This is according to a City Fire and Rescue Service report tabled at the sub-council meeting last month.
Sub-council 21 encompasses Kuils River, parts of Mfuleni, Eerste River and Macassar.
The report said there had been 251 of the incidents in March, although the City later revised that number to 245 in response to queries from Northern News. Nevertheless, it still represents a 181% increase on the 87 incidents in February and a 136% increase on January’s 104 incidents.
“The causes range from suspected electrical short circuit, brazier fires left unattended, smoking, open flames and cooking, amongst other things,” said City Fire and Rescue Service spokesman Jermaine Carelse told Northern News.
Kuils River’s Ward 11 and Ward 19 recorded 24 and 19 of the incidents, respectively. These are two of the larger constituencies in a sub-council precinct that was expanded in the demarcation process late last year to include five more wards on top of the initial three.
The fires did not cause any deaths, but Ward 11 councillor Wouter de Vos said: “Any fire is one too many.

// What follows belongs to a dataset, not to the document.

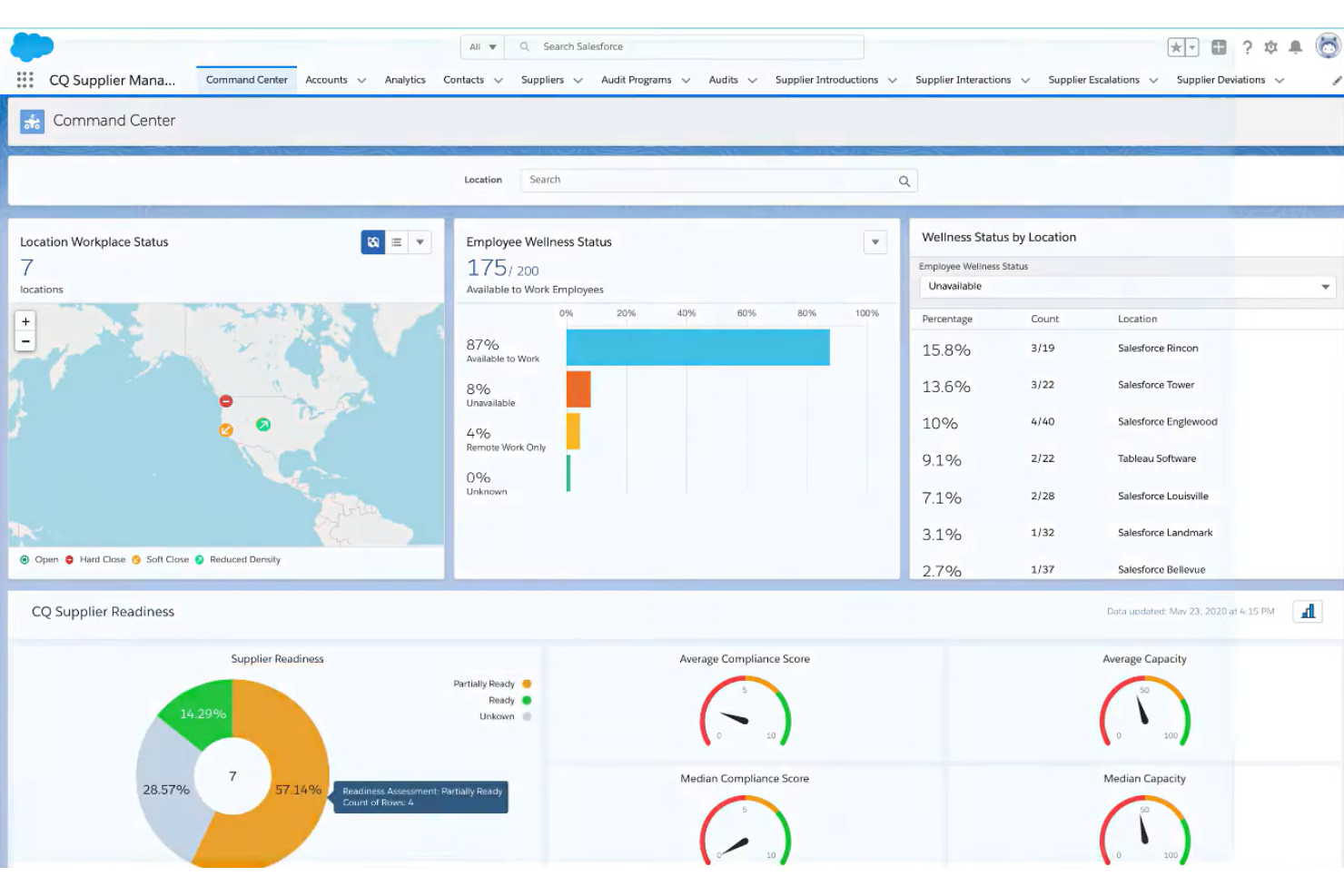Switch to the Audit Programs tab
This screenshot has height=896, width=1344.
tap(636, 80)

The goal is, and will always be, to have no fires that detrimentally affect any community member.”
The community had donated household goods and clothes to two families whose homes had been destroyed in fires in March.
Mr De Vos also attended a veld fire near the Kuils River caravan park on Wednesday March 28. “What a privilege it is to live in a city with effective emergency services,” he said in a video clip recorded at the scene.

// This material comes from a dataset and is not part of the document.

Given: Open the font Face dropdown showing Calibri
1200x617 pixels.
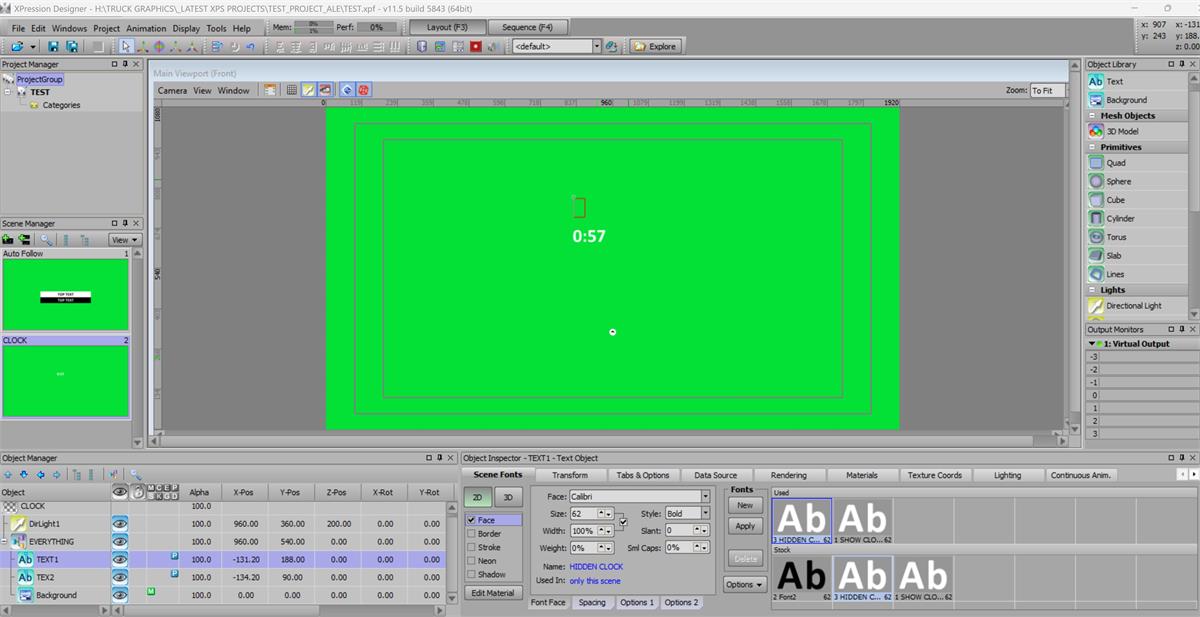Looking at the screenshot, I should tap(705, 496).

Meanwhile, Mathlodi Maseko, the DA’s provincial spokesman on human settlements, said he would submit written questions to Infrastructure MEC Tertius Simmers to check his department’s readiness to deal with fire disasters in the province.
“Every year, thousands of people in the Western Cape are displaced due to household fires, with many lives being lost,” Mr Maseko said.
“The recent fire in Langa, which left more than 700 people displaced, has shown the life-changing effects fires can have.”
More people used open flames to stay warm during winter and that increased the risk of fire, he said. “Last year there were more than 2 200 fires in informal settlements in the Western Cape.”